As regular visitors to Chesterton, Indiana‘s European Market (www.chestertonseuropeanmarket.com) on Saturday’s, we’ve seen the pastry stand for years, nestled among the fruit and vegetable stands and directly across from the cheese stand.  It’s a curiosity in the heat of summer, staffed by a nun in full black habit and displaying an array of delicious French pastries, brioche, croissants, fruit tarts and the like.   When we passed by the stand and my kids asked, “Who is that nun?” I said the first thing that came to mind, “Oh, why that’s Sister Mary Pastry,” and immediately felt the heavy burden of Catholic guilt for making fun of a nun in full habit.  The name stuck.

When we visited the market last, I brought Mack my older son who usually prefers to sleep in on Saturday mornings.  As we passed the pastry stand, he paused to inspect the goodies and that’s when we realized that Sister Mary Pastry was French but spoke English well.  Excited, Mack turned to me and said, “Mom, speak to her in French.”  I hesitated, not wanting to pull out my limited French from study abroad in Paris and Aix-en-Provence from years ago.

“Oh, you speak French?” Sister smiled and we began a conversation in mixed French and English.  “How did you come to sell pastries at the market?” I asked.  Sister’s story unfolded.  Fraternite Notre Dame (www.fraternitenortredame.org), a French-based order with a mission of serving the poor, has its mother house in Chicago’s underserved Austin neighborhood.  As a way to raise funds for the order, the nuns began baking pastries to sell in the Chicagoland area.  The proceeds support their soup kitchen and other ministries for the poor. 
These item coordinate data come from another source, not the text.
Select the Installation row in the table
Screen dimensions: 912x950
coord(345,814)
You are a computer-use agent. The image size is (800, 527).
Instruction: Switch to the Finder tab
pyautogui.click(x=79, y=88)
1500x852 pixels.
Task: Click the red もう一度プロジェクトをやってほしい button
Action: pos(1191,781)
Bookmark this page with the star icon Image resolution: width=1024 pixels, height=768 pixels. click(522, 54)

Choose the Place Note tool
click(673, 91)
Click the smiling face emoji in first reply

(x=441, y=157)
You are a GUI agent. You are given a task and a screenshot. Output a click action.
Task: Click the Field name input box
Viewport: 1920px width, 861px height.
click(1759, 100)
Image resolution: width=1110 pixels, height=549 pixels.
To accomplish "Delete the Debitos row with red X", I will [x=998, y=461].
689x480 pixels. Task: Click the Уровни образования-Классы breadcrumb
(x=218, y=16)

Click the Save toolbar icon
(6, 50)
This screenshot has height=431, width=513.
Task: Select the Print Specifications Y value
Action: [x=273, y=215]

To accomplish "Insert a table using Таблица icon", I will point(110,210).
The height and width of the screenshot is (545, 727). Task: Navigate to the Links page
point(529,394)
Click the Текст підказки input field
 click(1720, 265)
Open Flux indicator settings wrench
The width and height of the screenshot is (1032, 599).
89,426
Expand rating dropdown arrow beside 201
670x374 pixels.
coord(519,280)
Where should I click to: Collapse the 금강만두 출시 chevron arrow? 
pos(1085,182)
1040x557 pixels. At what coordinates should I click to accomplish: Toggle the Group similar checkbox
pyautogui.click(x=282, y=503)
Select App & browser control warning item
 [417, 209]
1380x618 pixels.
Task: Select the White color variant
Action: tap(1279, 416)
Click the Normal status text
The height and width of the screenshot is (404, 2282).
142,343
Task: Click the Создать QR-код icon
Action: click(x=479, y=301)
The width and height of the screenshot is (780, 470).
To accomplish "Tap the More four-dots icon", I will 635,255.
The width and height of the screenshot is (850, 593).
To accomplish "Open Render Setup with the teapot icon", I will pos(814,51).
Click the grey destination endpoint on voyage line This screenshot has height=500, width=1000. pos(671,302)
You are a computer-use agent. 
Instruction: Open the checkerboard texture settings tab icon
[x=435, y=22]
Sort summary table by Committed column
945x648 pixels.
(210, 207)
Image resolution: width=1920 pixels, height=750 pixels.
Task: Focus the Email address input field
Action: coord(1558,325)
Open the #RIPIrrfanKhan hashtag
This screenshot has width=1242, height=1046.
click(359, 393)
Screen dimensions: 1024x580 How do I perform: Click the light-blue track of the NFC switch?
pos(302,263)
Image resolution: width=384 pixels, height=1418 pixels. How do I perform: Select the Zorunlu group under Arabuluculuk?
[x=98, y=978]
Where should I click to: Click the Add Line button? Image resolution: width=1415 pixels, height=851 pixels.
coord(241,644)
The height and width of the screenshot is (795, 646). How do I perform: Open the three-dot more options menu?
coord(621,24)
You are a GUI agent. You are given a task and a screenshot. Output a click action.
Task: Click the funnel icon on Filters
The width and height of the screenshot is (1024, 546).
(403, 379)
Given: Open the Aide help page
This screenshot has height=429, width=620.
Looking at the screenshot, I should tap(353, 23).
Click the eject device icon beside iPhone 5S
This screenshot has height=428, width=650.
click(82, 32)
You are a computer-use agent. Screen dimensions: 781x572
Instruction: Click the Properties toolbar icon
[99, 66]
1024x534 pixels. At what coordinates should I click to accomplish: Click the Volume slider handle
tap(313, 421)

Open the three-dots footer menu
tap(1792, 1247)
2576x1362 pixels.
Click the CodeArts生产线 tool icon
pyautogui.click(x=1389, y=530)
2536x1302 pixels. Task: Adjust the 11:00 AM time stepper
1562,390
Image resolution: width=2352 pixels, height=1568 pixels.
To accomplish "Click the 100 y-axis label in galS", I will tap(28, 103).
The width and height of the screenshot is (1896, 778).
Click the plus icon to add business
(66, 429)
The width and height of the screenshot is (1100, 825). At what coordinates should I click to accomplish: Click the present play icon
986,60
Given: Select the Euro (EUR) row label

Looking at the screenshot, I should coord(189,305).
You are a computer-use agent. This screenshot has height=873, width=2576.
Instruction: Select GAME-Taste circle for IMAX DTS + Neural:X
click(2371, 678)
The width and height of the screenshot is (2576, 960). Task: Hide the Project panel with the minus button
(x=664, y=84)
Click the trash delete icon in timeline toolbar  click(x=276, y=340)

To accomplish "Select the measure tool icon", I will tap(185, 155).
Jean Marie, the order’s bishop, is a mystic with internal stigmata.  Sister told me that in 1977, the Virgin Mary appeared to Jean Marie with spiritual messages to pass along to the faithful.  Now, on the 14th of every month, the Bishop celebrates the Mass of the Apparition at 5 a.m. at their Chicago church, 502 N. Central Avenue.  During the mass, Virgin Mary appears to the Bishop, delivering messages, graces and often miraculous healings.

“Would you like to come to our mass?” Sister asked me.  “Please come.  You would like it.”

The next mass is July 14th.  I plan to attend.

Serendipity or Just Life

Heading to Miami for work this evening, I couldn’t help but think of my father, who absolutely loved Florida. He died in 1993 and I’ve been thinking about him a lot as I work on writing the story of my burns and how they were healed (physically and metaphorically). His favorite book was How to Win Friends and Influence People by Dale Carnegie and right next to that was his dog-eared copy of Tom PetersIn Search of Excellence. By some small miracle, I was at O’Hare an hour before my flight and I ducked in to Barbara’s Bookstore in United’s Terminal B. Browsing along the small aisles, I hit the bookshelf with my bag and down fell How to Win Friends and Influence People, the special Anniversary edition celebrating the book’s over 70 years in print. Of course I bought it. Reading it on the plane explained a lot about my dad, who followed the Carnegie tenets to a “t”. I mean this was his bible. Now, I’d say I ran into some cosmic serendipity tonight. My friend and audio engineer Todd Hoyer would say, “Bah humbug, that’s just life, don’t make anything out of this.” So, I wonder dear readers — how do you distinguish when the universe is calling from when it’s just stuff that happens? Please tell me your experiences.